▸ Exercise requirements:
The expected output is the line bearing "Like dxnxlml's neymar comment" followed by all remaining lines of the records, each restated word for word.

▸ Exercise materials:
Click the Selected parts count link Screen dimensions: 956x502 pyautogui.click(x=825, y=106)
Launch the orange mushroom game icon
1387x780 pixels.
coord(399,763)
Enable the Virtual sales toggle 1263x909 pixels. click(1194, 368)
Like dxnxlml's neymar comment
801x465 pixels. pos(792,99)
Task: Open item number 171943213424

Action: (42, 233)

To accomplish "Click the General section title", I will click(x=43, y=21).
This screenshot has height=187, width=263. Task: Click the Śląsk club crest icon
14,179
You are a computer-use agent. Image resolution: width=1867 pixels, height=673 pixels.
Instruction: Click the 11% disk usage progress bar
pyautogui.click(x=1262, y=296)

▸ Solved exercise:
Like dxnxlml's neymar comment
801x465 pixels. pos(792,99)
Task: Open item number 171943213424

Action: (42, 233)

To accomplish "Click the General section title", I will click(x=43, y=21).
This screenshot has height=187, width=263. Task: Click the Śląsk club crest icon
14,179
You are a computer-use agent. Image resolution: width=1867 pixels, height=673 pixels.
Instruction: Click the 11% disk usage progress bar
pyautogui.click(x=1262, y=296)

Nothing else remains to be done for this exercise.